Every line from the start of the data through the line containing "Task: Open the Tools menu" should be retyped exactly; the pictures should not.

Dataset entries
◆ ◆ ◆ ◆ ◆ ◆ ◆

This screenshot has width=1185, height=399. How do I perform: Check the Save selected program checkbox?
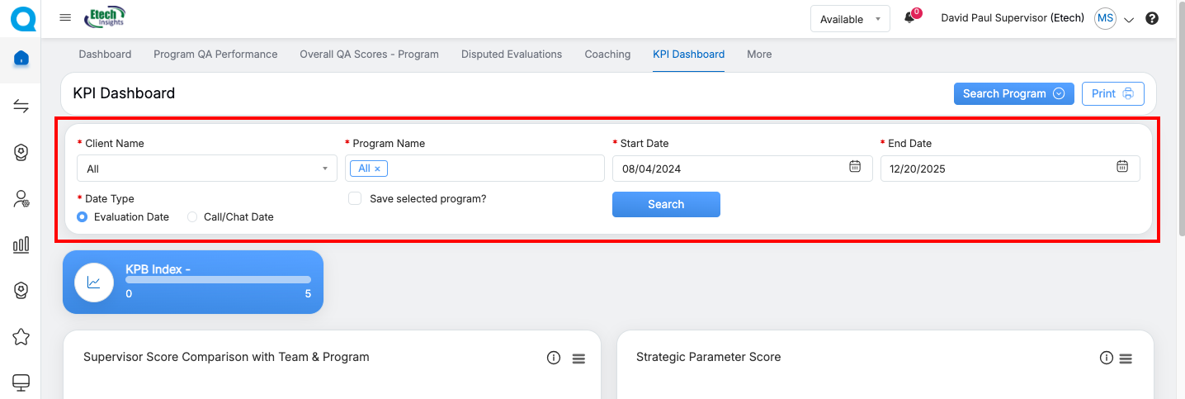click(355, 199)
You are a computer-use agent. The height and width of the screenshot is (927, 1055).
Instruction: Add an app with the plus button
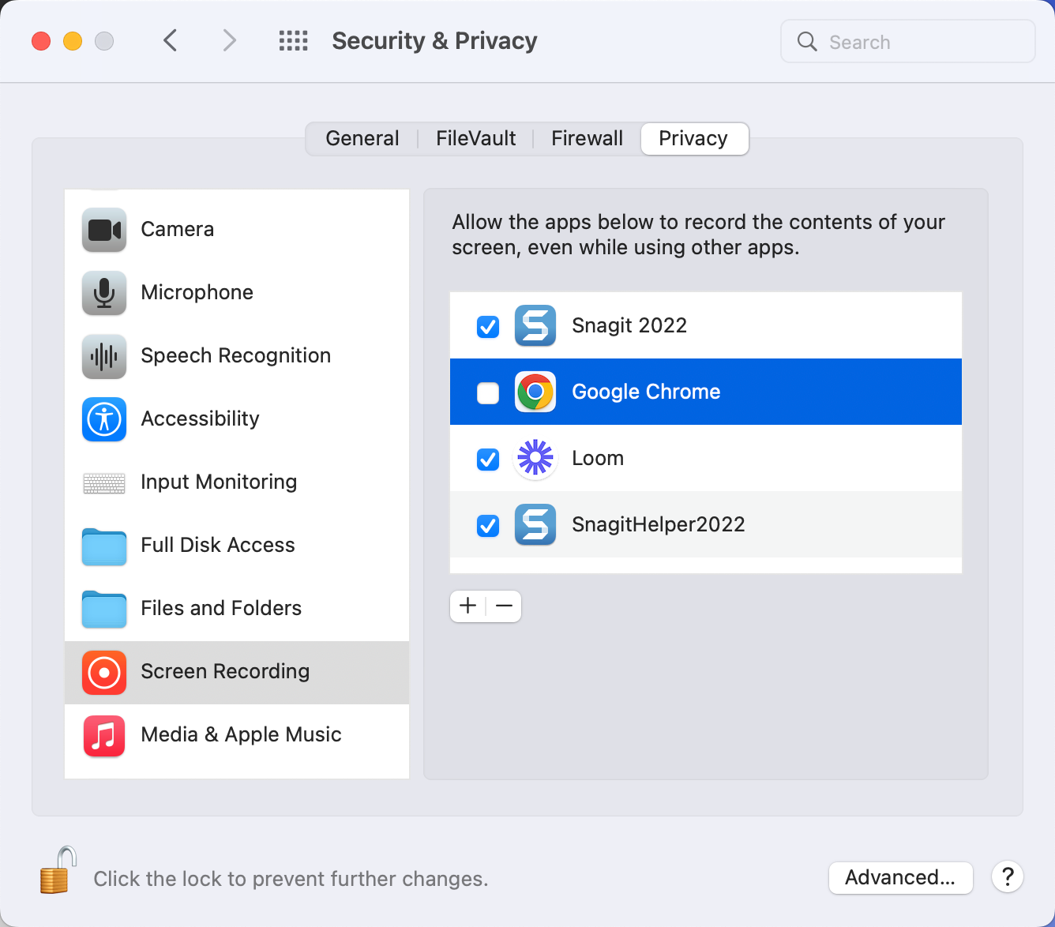(x=467, y=606)
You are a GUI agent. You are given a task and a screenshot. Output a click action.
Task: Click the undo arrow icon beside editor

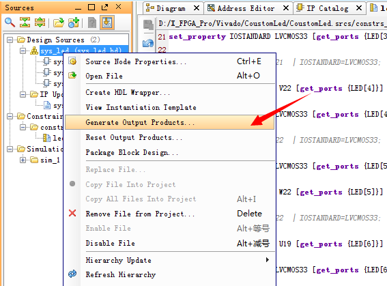(148, 43)
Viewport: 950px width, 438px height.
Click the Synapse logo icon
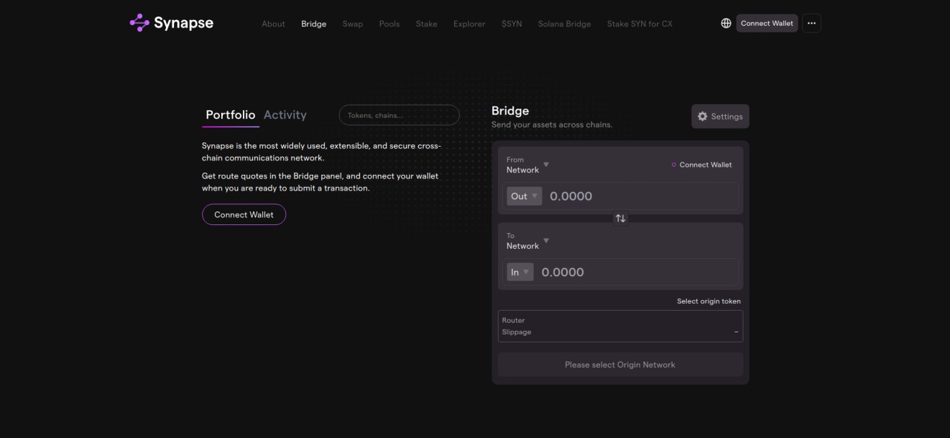pyautogui.click(x=139, y=23)
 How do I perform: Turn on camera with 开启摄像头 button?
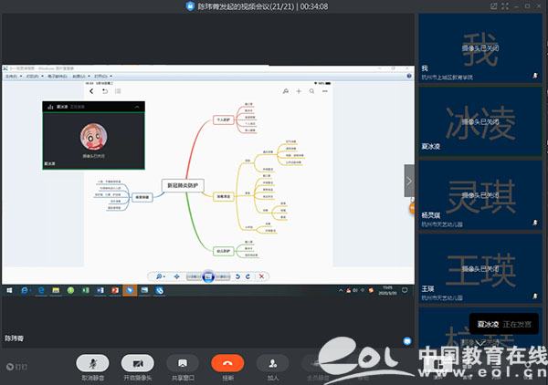pyautogui.click(x=136, y=364)
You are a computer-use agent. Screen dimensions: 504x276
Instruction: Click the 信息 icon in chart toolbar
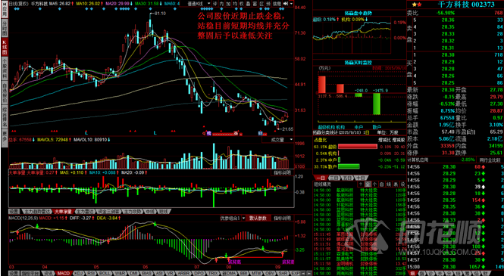[x=277, y=4]
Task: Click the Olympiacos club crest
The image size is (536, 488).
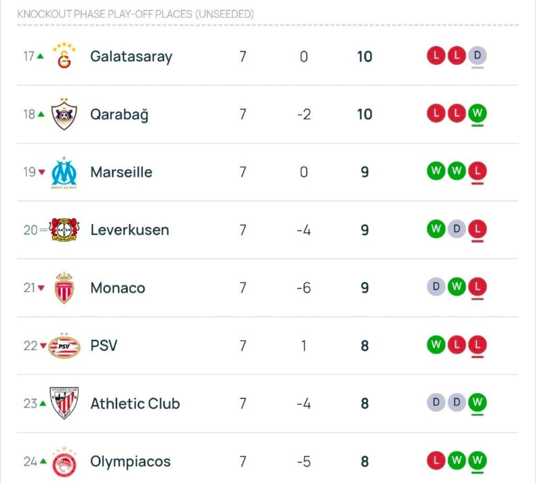Action: point(64,461)
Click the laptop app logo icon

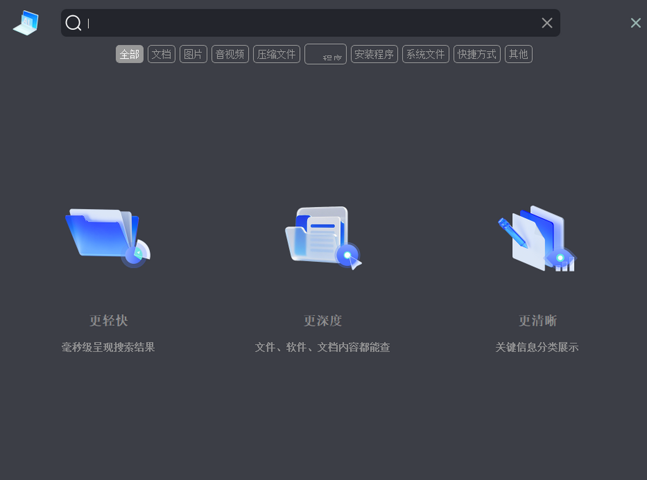point(26,23)
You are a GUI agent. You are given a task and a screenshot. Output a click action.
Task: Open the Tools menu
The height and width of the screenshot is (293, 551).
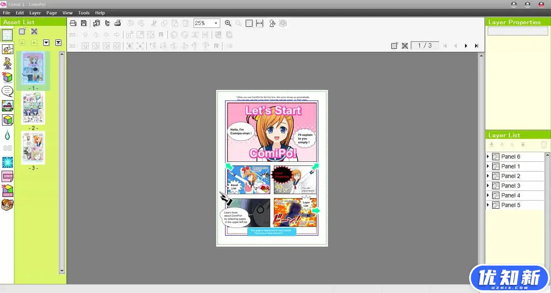(84, 13)
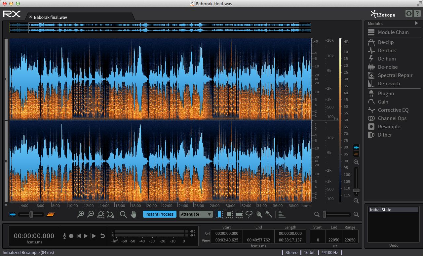
Task: Select the Baborak final.wav tab
Action: coord(51,17)
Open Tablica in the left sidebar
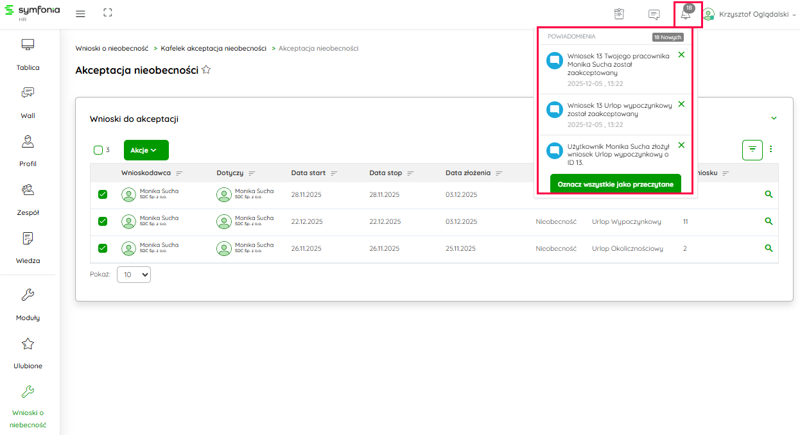800x435 pixels. click(28, 55)
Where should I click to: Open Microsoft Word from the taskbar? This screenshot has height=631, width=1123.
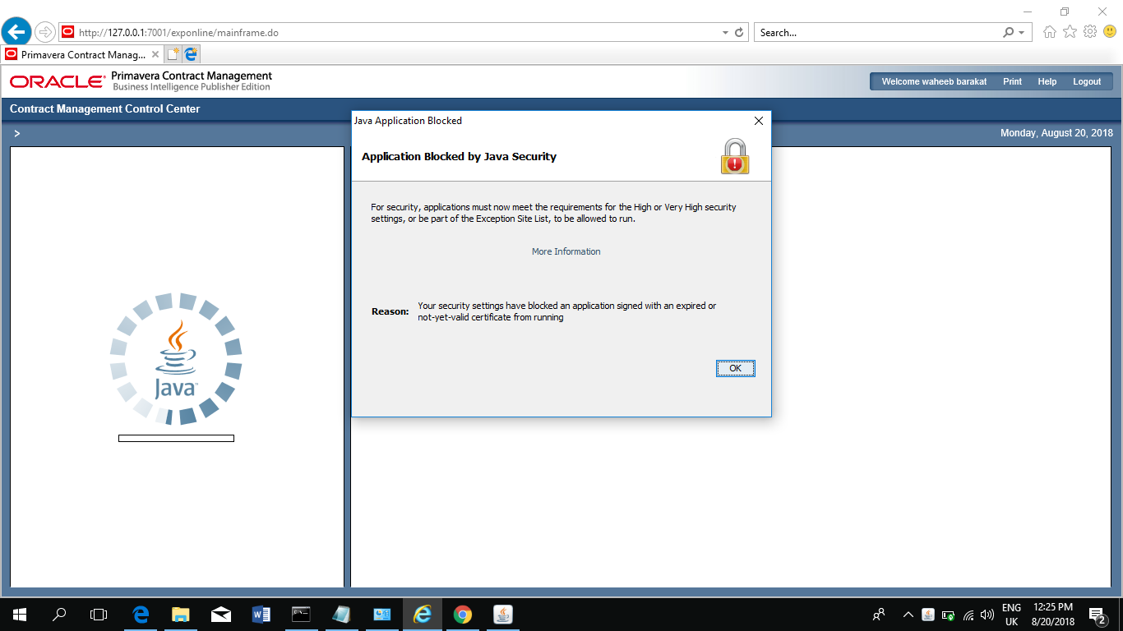[261, 615]
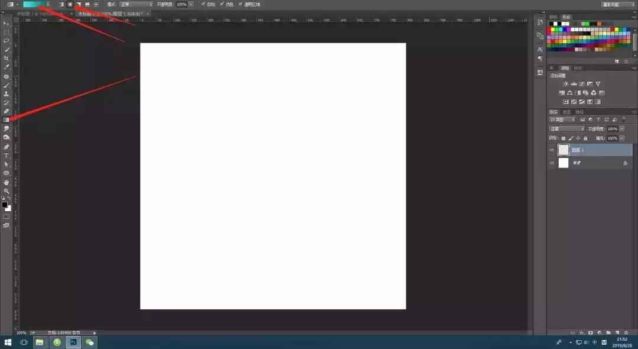Select the Zoom tool
This screenshot has height=349, width=638.
[5, 190]
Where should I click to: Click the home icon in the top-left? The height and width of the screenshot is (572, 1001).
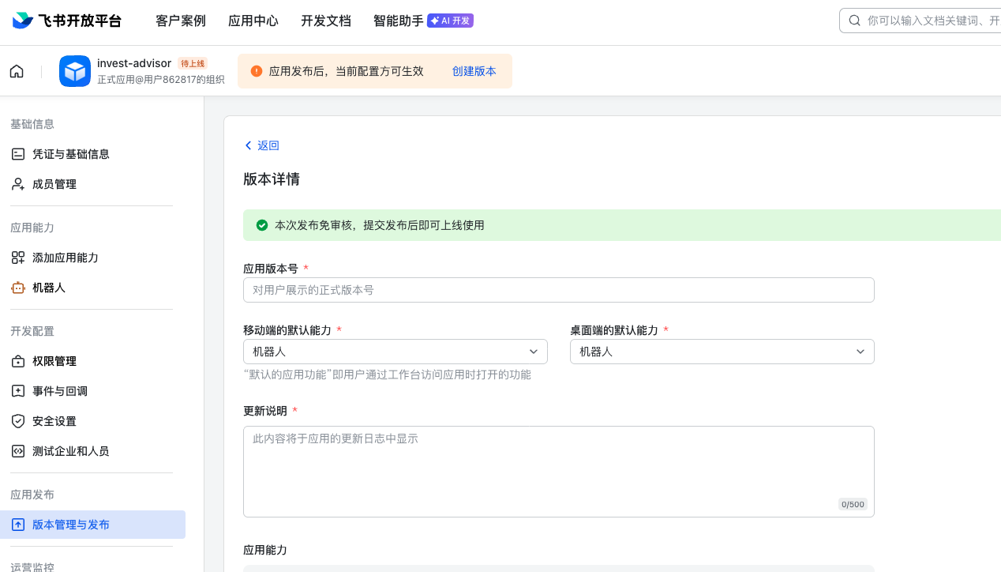point(16,70)
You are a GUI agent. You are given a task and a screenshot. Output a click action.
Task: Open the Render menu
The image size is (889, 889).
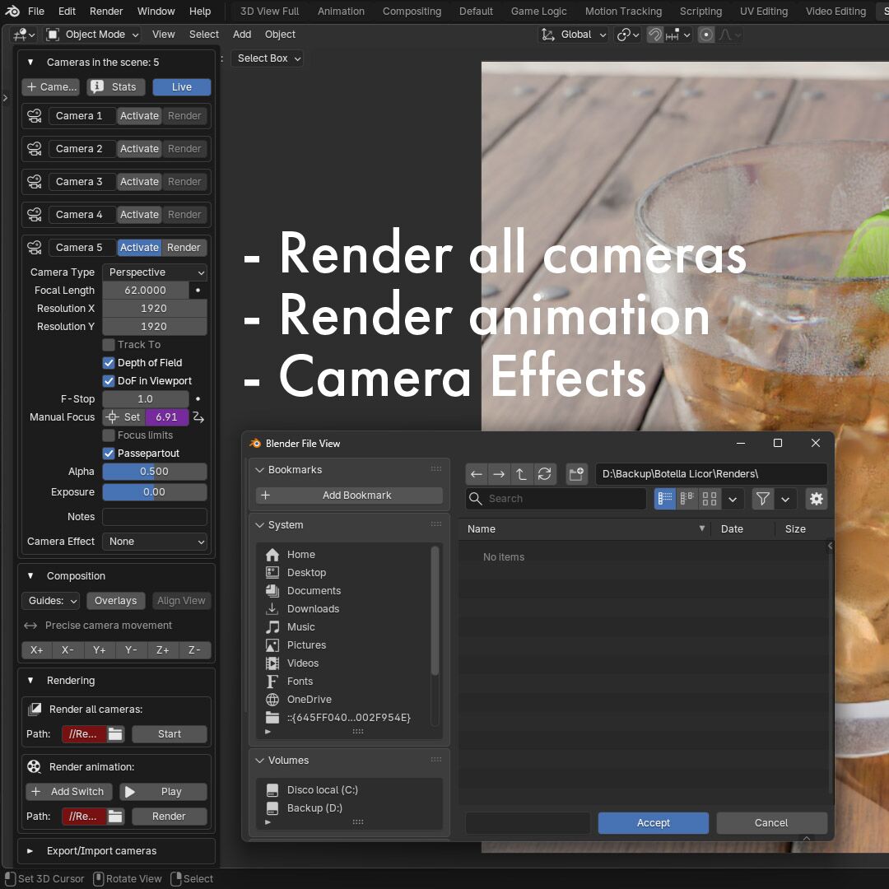106,12
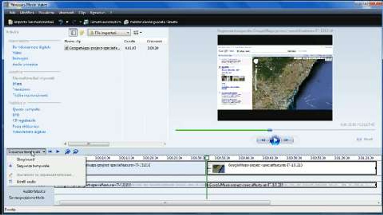Image resolution: width=383 pixels, height=215 pixels.
Task: Zoom in the timeline with magnifier
Action: click(68, 152)

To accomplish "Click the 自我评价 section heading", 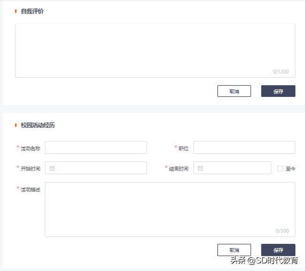I will 32,11.
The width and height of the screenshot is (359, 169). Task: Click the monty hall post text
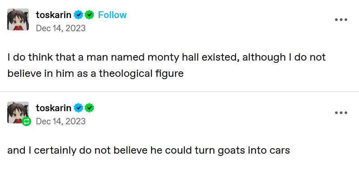[x=166, y=66]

◆ ◆ ◆ ◆ ◆ ◆ ◆

** SOLUTION TO THIS TASK **
This screenshot has width=1185, height=399. How do I perform: Check the Save selected program checkbox?
click(355, 199)
You are a computer-use agent. The height and width of the screenshot is (927, 1055).
Instruction: Add an app with the plus button
(x=467, y=606)
You are a GUI agent. You are given a task and a screenshot. Output a click action.
Task: Click the undo arrow icon beside editor

(148, 43)
Viewport: 950px width, 438px height.
Click the Synapse logo icon
pyautogui.click(x=139, y=23)
 How do I perform: Turn on camera with 开启摄像头 button?
pyautogui.click(x=136, y=364)
You are a computer-use agent. Screen dimensions: 504x276
Instruction: Click the 信息 icon in chart toolbar
[x=277, y=4]
Task: Click the Olympiacos club crest
The image size is (536, 488).
Action: point(64,461)
Click the laptop app logo icon

point(26,23)
You are a GUI agent. You are given a task and a screenshot. Output a click action.
Task: Open the Tools menu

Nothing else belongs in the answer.